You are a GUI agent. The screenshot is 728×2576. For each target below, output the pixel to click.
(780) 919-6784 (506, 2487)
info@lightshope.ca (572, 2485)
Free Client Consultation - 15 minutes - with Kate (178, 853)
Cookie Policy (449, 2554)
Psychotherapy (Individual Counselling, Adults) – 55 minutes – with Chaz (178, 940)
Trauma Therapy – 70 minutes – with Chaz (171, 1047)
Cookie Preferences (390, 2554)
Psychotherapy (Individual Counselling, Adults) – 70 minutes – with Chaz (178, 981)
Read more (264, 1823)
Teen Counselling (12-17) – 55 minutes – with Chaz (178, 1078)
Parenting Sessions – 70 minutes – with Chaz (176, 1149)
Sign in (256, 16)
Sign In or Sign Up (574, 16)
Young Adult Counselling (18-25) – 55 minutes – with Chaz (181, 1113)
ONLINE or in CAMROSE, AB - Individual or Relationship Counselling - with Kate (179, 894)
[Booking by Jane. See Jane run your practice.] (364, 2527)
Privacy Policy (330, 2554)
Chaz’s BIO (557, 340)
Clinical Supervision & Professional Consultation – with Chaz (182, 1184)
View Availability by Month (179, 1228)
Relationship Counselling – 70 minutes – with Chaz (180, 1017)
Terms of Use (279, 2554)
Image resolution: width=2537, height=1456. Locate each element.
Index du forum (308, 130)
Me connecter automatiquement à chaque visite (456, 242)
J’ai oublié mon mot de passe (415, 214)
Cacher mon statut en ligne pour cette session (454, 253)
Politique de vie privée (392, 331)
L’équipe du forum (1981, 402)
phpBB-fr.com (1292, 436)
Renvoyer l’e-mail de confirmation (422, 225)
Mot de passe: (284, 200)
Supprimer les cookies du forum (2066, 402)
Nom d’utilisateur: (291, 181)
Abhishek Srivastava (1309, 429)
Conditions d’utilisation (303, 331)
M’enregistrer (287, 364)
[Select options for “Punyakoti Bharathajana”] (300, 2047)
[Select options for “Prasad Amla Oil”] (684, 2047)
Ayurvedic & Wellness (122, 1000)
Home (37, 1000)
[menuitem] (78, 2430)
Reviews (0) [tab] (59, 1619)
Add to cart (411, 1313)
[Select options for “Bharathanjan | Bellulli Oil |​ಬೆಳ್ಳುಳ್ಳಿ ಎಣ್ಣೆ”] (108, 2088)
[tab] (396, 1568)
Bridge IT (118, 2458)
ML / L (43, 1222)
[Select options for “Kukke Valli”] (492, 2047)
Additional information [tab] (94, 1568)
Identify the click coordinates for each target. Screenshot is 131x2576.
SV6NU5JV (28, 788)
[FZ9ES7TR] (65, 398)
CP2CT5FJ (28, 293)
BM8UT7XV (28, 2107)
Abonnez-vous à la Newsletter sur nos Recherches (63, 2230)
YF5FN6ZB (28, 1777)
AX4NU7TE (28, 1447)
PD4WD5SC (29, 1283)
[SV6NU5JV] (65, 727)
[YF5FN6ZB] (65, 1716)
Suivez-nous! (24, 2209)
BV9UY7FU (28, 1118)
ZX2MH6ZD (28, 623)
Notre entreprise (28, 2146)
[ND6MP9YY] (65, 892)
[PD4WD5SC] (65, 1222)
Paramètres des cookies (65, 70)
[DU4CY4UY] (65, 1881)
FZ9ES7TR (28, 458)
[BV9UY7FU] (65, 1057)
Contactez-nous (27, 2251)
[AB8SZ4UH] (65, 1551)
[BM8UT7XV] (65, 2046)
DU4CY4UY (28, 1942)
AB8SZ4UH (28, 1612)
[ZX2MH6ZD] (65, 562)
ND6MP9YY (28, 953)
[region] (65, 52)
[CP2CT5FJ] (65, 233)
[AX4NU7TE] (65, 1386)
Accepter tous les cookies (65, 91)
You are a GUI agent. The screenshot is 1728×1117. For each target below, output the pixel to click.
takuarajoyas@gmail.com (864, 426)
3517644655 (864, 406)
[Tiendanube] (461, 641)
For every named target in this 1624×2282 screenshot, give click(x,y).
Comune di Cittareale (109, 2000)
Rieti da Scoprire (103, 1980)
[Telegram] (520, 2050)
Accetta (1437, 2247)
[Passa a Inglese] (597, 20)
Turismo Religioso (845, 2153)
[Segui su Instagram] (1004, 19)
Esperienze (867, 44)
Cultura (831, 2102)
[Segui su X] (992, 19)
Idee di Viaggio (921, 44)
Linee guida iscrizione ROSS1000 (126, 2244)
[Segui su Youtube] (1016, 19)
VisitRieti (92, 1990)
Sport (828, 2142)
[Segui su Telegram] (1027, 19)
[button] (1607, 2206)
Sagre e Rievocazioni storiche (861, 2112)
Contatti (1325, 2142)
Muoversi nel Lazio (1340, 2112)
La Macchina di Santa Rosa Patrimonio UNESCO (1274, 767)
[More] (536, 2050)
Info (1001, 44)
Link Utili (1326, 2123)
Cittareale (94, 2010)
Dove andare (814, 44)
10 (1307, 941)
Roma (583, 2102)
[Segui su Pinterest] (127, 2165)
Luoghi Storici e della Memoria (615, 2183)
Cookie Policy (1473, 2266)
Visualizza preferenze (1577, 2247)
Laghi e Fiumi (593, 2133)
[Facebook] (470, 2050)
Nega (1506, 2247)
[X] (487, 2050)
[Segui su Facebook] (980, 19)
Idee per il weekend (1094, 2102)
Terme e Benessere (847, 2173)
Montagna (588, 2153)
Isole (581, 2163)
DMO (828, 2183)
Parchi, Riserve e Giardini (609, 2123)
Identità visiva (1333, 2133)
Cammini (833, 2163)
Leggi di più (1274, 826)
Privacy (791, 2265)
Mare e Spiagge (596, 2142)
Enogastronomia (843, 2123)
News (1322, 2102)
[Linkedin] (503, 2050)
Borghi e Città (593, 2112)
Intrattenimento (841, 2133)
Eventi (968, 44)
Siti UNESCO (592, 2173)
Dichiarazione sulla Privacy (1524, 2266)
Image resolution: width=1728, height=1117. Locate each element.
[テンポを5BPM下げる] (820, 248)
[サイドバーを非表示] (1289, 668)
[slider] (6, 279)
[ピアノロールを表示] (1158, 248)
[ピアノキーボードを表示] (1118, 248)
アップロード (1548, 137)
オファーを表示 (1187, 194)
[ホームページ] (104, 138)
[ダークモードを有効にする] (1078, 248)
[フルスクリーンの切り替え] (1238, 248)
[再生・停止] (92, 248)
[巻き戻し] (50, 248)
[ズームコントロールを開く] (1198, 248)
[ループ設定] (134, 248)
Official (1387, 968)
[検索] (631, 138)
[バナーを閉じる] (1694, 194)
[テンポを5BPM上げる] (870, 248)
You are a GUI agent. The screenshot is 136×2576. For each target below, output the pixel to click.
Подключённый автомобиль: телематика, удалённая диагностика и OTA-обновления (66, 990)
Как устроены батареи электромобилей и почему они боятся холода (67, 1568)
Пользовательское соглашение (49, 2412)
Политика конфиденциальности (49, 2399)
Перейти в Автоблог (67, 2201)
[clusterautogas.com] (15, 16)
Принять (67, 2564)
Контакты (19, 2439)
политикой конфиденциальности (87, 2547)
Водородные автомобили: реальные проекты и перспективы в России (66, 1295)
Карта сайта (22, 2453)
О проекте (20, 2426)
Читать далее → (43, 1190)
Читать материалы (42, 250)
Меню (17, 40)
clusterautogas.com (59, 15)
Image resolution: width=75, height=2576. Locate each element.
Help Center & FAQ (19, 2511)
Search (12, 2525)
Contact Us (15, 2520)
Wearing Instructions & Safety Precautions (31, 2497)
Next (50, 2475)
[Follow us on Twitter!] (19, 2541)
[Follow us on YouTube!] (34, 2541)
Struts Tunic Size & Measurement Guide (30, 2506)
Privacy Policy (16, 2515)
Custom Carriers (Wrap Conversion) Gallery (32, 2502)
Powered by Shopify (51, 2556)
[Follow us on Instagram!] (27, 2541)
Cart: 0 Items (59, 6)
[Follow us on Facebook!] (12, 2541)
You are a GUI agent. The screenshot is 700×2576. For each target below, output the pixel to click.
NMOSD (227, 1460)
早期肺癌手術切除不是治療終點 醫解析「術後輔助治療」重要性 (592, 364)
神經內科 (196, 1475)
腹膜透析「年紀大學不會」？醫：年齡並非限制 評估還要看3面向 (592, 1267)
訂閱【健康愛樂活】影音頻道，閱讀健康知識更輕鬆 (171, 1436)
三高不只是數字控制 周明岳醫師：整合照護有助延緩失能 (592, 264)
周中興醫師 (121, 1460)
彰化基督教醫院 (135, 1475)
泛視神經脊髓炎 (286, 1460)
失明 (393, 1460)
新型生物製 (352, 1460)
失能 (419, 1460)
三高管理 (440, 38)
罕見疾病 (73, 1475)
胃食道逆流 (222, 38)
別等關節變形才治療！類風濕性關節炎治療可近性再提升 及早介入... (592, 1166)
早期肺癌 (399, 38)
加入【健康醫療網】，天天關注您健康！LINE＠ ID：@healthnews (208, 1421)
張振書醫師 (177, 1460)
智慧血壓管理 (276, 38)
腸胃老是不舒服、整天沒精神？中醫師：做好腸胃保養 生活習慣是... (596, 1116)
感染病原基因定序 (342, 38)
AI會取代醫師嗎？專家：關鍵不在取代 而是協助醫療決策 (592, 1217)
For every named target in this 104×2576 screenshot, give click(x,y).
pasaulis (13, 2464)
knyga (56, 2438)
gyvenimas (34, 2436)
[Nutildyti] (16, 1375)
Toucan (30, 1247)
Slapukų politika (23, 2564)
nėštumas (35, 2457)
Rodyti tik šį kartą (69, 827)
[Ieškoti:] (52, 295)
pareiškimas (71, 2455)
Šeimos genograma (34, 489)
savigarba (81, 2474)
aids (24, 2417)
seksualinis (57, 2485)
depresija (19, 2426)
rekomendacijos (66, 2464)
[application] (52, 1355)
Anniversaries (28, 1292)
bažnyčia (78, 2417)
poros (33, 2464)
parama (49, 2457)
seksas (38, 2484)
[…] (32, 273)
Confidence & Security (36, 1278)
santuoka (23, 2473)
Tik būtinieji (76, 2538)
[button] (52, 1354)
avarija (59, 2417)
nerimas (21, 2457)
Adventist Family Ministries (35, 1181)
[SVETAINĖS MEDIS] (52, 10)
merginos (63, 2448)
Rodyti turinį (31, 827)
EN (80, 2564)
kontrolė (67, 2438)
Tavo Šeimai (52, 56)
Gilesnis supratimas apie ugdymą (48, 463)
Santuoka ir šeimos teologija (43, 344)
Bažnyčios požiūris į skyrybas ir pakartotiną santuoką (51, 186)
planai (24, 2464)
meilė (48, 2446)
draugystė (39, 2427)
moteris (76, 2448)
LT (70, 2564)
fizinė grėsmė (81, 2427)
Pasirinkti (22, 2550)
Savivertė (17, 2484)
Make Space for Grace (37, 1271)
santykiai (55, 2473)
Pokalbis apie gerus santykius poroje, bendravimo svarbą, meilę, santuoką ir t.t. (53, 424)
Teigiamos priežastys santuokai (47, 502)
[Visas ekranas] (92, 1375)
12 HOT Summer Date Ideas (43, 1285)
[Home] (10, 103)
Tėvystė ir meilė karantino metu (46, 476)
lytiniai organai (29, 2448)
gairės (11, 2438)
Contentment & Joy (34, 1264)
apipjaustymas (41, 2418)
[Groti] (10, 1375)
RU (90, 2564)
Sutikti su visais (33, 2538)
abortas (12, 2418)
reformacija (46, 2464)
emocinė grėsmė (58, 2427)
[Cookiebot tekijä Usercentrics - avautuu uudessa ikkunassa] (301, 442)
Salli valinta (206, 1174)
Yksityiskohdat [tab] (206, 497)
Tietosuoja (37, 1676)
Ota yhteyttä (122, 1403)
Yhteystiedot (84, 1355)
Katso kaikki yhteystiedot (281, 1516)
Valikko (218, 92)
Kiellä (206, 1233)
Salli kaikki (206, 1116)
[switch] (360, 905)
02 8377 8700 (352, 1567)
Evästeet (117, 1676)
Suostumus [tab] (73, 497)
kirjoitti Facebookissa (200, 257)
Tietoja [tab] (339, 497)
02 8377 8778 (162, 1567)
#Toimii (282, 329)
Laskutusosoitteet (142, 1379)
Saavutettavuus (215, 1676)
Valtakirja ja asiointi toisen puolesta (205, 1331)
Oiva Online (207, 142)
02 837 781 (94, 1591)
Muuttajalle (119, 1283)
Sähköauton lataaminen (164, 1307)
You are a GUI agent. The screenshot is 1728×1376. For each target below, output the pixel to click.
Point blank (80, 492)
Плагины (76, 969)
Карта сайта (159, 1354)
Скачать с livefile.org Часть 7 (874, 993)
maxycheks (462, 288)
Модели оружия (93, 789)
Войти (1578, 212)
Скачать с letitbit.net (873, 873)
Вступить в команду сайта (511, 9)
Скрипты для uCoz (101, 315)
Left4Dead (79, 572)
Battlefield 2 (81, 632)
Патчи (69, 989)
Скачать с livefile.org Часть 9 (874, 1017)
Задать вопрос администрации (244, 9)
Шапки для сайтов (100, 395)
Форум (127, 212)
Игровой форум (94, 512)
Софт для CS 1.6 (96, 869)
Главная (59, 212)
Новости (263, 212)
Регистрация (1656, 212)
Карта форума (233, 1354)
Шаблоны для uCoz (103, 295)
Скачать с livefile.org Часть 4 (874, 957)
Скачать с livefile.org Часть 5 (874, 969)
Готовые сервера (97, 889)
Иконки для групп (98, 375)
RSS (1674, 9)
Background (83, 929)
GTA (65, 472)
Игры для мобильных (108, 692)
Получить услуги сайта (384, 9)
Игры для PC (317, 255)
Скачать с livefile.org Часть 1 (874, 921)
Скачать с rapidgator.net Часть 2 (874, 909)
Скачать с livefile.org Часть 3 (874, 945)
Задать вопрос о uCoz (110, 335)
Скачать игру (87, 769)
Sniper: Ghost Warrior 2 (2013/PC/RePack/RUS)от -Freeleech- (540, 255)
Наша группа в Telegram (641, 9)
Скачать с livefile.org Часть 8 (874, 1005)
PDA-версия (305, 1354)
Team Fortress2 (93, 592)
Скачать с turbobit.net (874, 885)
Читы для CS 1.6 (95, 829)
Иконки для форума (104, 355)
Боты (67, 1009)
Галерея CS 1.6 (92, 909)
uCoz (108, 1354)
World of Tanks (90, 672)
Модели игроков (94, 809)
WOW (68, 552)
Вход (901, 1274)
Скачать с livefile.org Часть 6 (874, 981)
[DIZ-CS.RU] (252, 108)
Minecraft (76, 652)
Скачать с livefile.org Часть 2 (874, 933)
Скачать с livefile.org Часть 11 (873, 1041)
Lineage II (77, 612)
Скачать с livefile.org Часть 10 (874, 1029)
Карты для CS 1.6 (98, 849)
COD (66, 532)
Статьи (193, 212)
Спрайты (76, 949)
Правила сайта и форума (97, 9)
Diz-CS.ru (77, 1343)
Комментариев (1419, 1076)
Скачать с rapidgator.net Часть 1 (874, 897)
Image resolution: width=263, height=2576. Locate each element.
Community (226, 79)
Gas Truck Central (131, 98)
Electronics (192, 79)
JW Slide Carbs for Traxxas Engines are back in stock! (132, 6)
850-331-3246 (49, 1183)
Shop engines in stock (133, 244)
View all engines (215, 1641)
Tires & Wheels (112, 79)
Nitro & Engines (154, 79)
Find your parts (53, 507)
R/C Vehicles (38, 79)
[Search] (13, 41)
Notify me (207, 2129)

──────────

→ Problem to solve: When a line of the material holds the string "форума", copy that line.

→ Solution:
Карта форума (233, 1354)
Иконки для форума (104, 355)
Правила сайта и форума (97, 9)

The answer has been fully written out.